Tired of e-mail about losing weight? Help may be on the way

Congress passes 'antispam' bill with five-year prison terms for violaters. But don't expect junk messages to end just yet.

For Jim Butler, it's the same routine every day. Sit down, log on, and wade through hundreds of junk e-mails, looking for the one he actually needs to do business.

It's more than just annoying. Today, 247 messages sit in his bulk e-mail folder. When he finally finds the one he is looking for, he dumps the rest. Just another day for one of the millions who fight America's spam wars.

"I get a ton of it, pitching everything from diet pills to debt consolidation to sex in every way, shape, and form," says Mr. Butler, a criminal defense attorney in Houston. "And it seems like I'm getting more every day. Somebody should do something."

Well, Butler's holiday wish may be coming true. While most people were preparing turkey and the news media were fixated on Congress's passage of Medicare reform, lawmakers quietly did something else: pass the first-ever federal protections against unwanted commercial e-mails.

The bill, approved by the Senate Tuesday, outlaws some of the most offensive techniques used by spammers and includes penalties of up to five years in prison. The House passed a similar bill last week, and final approval of a House-Senate reconciliation is two weeks away.

A national do-not-spam list?

Building on the popularity of the national "do-not-call" registry for telephone marketers, the antispam bill encourages the Federal Trade Commission to create a do-not-spam list of e-mail addresses.

The FTC has criticized the idea, but some in Congress, including Sen. Charles Schumer (D) of New York, want to ensure the FTC sets up such a list by threatening the agency's funding.

The bill is being hailed by e-mail users as a major step towards cleaning out their inboxes. But antispam organizations say it is about as useless as the mounds of messages for Viagra and vitamins.

"It fails what we think is the basic test of any antispam legislation: It doesn't tell anybody not to spam," says John Mozena, cofounder of the Coalition Against Unsolicited Commercial Email. "Instead, it regulates spam. It tells [spammers] to be honest about who they are and to stop sending spam to people if they're asked [not to]. But it doesn't make the practice illegal."

On top of that, it supplants even tougher anti-spam laws already passed in some states, with the most stringent one, in California, set to take effect Jan. 1. Now, 21 states have some kind of law that regulates unsolicited e-mail.

The costs associated with junk e-mail are enormous. Studies show that about half of all the e-mail on the Internet today is spam, and that it is costing users about $10 billion a year to deal with it. That includes the hours lost in wading through it, hardware costs in blocking it, and salaries of network administrators fighting it.

"Even though most companies filter spam at the server [computer], it still comes into the bandwidth. And that eats up the resources of the company," says Michael Bonine, a former systems administrator with StorNet, a Houston data storage company. He says each day his company, with 220 employees, would receive about 1,400 business-related e-mails and 7,800 spam e-mails.

"It was a losing battle," says Mr. Bonine.

To address the problem, the federal bill requires marketers sending unsolicited e-mail to identify themselves as such and to include valid contact information. It says that if a person asks to be taken off their mailing list, they must respond. And it prohibits them from disguising their identity by using a false return address.

Microsoft Corp. chairman Bill Gates called the legislation "a milestone in the battle against spam and a major step towards preserving e-mail as a powerful communication tool."

Mr.
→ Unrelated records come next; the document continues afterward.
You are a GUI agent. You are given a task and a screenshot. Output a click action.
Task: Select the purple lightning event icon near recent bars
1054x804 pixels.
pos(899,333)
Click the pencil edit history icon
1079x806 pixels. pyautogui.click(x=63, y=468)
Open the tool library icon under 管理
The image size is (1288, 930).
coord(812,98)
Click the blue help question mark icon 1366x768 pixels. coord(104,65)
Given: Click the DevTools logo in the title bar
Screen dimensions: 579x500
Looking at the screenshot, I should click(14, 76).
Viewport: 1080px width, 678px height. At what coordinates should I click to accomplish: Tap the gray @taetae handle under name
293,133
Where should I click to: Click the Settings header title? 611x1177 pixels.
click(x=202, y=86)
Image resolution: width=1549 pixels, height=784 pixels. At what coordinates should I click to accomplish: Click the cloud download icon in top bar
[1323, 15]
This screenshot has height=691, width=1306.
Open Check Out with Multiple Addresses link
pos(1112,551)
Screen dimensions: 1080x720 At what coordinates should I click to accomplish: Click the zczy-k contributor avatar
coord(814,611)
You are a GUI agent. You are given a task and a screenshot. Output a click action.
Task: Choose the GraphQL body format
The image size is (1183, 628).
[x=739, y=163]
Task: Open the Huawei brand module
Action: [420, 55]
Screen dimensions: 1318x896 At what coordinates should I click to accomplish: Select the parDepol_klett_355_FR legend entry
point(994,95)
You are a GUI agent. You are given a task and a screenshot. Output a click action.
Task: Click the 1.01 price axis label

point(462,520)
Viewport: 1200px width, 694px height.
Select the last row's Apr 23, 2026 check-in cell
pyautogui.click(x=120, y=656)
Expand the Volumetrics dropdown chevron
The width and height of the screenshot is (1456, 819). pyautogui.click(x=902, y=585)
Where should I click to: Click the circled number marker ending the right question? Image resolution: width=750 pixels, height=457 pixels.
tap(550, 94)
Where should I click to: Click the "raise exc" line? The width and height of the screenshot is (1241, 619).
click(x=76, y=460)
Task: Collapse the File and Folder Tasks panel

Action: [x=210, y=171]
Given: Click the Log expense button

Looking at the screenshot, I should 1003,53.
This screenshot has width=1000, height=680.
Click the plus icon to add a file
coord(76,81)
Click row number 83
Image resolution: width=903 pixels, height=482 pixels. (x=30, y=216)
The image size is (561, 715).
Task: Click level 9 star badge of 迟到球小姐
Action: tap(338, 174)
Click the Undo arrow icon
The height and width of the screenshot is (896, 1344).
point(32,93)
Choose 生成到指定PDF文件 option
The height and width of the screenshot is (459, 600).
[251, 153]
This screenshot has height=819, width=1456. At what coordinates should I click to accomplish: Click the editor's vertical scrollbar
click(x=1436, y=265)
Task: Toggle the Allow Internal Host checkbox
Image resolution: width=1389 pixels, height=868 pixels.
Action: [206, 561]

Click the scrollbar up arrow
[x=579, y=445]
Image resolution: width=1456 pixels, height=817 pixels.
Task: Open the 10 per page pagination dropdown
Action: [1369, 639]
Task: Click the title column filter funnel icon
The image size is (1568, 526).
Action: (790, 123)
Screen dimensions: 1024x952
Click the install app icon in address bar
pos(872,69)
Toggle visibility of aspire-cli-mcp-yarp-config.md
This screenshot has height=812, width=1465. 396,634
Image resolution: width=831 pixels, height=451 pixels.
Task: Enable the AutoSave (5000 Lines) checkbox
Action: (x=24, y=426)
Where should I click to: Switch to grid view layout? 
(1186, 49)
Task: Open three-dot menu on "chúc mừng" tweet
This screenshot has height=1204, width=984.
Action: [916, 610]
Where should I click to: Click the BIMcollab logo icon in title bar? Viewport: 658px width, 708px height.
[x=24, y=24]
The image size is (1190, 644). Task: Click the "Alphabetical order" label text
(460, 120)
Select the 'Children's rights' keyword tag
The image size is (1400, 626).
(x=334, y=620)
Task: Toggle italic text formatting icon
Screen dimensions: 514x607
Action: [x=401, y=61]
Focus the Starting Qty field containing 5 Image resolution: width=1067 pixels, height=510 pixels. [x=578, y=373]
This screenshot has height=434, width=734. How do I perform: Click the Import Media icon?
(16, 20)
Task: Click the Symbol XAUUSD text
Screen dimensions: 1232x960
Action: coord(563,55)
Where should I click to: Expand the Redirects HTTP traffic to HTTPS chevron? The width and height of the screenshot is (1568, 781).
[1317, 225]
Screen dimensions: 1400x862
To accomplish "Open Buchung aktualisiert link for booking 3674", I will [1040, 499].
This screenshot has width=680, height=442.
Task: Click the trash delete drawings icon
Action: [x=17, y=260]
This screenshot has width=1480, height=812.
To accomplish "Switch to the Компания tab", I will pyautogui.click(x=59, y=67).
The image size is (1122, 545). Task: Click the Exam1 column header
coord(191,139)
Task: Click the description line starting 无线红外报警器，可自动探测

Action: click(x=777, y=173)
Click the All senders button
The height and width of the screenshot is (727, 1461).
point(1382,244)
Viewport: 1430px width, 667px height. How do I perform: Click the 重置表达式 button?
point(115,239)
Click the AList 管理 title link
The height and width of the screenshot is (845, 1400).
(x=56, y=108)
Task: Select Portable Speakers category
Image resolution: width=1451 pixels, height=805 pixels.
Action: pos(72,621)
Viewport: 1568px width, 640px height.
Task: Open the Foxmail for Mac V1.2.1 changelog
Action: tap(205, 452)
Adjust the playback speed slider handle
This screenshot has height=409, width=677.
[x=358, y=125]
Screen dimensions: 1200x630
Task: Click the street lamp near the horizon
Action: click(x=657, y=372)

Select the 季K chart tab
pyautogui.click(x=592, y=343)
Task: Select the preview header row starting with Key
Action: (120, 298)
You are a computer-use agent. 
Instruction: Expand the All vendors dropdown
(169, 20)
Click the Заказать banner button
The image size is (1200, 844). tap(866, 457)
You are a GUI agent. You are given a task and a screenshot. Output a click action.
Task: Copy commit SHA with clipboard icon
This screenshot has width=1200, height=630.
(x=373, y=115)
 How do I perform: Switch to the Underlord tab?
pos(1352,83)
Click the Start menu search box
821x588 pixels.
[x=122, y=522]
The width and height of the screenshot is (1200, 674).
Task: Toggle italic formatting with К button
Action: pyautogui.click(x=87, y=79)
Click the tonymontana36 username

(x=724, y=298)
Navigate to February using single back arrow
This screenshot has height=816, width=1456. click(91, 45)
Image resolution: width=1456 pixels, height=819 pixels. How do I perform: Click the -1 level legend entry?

Mozena, however, says the change may be qualitative more than quantitative. "It might clear out some of the real bottom feeders, like the pornographers, herbal supplement marketers, and relatives of dead Nigerian dictators. But there are no roadblocks to keep Fortune 500 companies from sending unsolicited e-mails."

A better 'opt-in' approach?

Antispam groups like Mozena's contend that Congress is pushing the federal bill through before the New Year because it wants to keep California's law from taking effect. That law does make spam illegal and severely limits marketers by asking recipients to opt in - instead of out - to receiving their pitches, a first in the US.

In Europe, most countries have opt-in antispam laws. But they are essentially useless, because almost 60 percent of the world's spam comes from the US.

"The problem is just going to get passed around overseas unless the whole world comes together to find a solution," says Brian dos Santos, a computer expert at the University of Louisville. "It costs almost nothing to send out this stuff. So even if only one person in a million responds, there is some economic benefit to doing it."